Your assignment:
Only the lines below between the ones containing "Select the Allow radio button" and "Given: Open フィラメント's profile link", inclusive, are to be reproduced, each exactly as it stands.
*** Task inputs ***
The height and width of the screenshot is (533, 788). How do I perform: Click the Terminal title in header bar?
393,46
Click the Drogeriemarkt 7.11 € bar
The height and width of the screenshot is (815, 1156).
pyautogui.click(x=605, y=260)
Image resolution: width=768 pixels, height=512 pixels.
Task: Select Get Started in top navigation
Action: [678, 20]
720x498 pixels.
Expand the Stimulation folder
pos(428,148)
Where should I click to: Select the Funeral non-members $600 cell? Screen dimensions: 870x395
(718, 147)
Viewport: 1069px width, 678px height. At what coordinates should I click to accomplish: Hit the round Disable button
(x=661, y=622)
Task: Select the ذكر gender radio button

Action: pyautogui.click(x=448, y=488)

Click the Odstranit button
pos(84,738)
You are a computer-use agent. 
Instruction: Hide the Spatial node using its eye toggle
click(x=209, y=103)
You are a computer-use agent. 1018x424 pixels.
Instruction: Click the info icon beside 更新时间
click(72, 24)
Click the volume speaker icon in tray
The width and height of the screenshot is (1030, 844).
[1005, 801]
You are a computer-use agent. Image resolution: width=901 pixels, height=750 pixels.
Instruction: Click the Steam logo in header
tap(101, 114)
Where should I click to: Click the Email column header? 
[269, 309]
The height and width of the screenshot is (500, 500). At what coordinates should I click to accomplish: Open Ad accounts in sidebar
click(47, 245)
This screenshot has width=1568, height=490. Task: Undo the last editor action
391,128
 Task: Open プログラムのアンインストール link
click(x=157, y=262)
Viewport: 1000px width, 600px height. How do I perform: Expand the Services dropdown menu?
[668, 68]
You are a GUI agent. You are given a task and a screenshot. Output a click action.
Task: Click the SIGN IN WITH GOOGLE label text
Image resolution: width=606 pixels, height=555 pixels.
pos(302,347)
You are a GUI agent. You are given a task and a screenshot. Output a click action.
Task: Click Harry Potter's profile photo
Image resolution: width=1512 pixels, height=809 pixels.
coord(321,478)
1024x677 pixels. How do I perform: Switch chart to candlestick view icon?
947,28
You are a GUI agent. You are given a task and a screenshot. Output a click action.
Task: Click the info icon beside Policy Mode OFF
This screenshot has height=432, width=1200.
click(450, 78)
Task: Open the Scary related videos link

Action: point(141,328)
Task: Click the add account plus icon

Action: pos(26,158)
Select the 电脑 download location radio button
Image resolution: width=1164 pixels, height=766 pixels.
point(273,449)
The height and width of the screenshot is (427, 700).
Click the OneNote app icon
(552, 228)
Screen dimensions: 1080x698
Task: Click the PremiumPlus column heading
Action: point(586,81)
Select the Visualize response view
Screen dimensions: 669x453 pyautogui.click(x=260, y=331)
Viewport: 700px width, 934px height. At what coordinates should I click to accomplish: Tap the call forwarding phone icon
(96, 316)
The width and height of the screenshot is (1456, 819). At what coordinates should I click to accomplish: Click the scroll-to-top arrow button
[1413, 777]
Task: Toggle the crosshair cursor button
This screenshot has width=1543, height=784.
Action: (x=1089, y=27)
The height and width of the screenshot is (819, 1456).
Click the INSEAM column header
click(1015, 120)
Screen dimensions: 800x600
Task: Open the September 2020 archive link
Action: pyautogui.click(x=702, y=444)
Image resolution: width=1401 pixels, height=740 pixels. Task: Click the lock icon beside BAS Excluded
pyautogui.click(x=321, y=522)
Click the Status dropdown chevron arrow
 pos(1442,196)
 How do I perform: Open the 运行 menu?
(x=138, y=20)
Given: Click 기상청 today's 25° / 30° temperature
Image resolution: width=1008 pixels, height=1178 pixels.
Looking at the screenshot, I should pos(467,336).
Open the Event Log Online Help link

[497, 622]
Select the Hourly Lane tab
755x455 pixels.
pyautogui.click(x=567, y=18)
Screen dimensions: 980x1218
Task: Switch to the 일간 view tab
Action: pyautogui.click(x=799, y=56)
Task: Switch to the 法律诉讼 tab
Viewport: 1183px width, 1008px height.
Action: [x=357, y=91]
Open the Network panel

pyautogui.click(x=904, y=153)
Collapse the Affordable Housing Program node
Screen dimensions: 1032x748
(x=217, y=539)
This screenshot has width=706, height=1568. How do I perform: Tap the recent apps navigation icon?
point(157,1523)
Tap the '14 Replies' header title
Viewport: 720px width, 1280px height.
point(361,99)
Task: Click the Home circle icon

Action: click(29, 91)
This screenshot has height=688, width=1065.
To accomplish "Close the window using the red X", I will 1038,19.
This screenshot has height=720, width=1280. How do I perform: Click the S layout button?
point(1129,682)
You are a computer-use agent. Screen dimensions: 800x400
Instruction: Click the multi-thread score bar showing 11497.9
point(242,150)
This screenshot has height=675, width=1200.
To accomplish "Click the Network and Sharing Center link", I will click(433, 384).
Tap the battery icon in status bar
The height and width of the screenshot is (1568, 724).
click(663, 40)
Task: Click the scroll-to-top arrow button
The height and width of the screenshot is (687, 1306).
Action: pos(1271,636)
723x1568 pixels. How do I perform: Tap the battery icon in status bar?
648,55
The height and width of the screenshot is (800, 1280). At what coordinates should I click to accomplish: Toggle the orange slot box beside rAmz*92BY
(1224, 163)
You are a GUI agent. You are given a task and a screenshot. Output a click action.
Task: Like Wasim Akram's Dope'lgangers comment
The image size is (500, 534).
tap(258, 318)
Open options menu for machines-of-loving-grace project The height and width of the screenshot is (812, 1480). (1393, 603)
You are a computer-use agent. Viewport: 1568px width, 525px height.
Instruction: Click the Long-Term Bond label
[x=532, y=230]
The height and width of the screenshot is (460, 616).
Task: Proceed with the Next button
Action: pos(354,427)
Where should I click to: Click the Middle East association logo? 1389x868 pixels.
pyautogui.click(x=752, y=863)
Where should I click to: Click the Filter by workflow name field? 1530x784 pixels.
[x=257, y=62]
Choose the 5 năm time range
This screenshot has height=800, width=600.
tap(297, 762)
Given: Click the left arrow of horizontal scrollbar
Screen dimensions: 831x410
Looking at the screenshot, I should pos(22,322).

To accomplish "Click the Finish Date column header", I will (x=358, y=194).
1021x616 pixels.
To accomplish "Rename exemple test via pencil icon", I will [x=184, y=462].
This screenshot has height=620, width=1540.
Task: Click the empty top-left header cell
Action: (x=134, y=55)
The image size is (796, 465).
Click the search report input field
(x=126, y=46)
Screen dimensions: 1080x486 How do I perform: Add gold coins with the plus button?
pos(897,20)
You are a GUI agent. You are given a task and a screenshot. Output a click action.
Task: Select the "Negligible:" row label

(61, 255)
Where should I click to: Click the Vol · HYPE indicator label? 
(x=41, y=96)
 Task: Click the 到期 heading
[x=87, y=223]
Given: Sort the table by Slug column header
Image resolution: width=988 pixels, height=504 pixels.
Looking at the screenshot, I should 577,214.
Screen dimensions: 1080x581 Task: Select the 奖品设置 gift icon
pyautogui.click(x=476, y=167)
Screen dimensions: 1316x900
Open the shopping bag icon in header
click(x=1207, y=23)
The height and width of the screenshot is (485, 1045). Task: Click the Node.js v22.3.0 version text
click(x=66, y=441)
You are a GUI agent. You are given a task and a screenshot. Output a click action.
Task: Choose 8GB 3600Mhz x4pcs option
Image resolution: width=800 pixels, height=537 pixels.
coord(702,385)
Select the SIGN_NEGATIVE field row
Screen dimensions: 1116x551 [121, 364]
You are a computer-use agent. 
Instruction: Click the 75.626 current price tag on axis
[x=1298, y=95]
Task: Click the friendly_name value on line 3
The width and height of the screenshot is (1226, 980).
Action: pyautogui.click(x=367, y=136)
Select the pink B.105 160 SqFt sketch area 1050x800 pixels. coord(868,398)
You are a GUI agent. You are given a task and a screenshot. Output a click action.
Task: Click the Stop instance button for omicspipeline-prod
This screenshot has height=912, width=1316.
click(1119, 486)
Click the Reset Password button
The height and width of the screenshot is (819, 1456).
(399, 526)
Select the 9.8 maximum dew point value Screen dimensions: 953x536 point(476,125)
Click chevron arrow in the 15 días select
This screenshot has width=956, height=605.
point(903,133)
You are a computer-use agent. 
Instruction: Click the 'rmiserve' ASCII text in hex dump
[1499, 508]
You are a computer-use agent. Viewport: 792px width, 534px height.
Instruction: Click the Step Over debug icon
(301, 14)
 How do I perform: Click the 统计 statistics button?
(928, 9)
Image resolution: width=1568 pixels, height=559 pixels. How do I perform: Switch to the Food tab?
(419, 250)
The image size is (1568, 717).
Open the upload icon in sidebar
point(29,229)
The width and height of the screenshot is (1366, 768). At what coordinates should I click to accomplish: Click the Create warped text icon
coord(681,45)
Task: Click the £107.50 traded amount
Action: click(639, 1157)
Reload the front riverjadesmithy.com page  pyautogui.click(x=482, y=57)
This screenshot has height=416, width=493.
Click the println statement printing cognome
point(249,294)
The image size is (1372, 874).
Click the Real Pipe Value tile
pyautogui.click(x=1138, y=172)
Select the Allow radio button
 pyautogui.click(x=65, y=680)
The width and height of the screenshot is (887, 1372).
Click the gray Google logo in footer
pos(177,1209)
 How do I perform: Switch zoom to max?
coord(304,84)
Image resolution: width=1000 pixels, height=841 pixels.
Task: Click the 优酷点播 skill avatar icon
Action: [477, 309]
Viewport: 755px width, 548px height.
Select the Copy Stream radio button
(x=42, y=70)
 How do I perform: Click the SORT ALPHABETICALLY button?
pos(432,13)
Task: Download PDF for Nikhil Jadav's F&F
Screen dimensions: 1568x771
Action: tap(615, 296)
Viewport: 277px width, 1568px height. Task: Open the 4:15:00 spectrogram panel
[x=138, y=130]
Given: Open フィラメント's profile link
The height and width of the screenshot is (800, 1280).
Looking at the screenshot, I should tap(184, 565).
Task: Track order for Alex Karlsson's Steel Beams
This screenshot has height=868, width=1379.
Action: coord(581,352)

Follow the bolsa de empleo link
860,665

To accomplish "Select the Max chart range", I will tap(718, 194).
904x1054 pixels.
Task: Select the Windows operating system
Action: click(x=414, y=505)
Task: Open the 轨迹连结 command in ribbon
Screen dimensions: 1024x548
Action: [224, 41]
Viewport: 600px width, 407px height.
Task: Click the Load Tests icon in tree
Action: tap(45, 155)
***
Your solution:
Select the Allow radio button
 pyautogui.click(x=65, y=680)
The width and height of the screenshot is (887, 1372).
Click the gray Google logo in footer
pos(177,1209)
 How do I perform: Switch zoom to max?
coord(304,84)
Image resolution: width=1000 pixels, height=841 pixels.
Task: Click the 优酷点播 skill avatar icon
Action: [477, 309]
Viewport: 755px width, 548px height.
Select the Copy Stream radio button
(x=42, y=70)
 How do I perform: Click the SORT ALPHABETICALLY button?
pos(432,13)
Task: Download PDF for Nikhil Jadav's F&F
Screen dimensions: 1568x771
Action: tap(615, 296)
Viewport: 277px width, 1568px height. Task: Open the 4:15:00 spectrogram panel
[x=138, y=130]
Given: Open フィラメント's profile link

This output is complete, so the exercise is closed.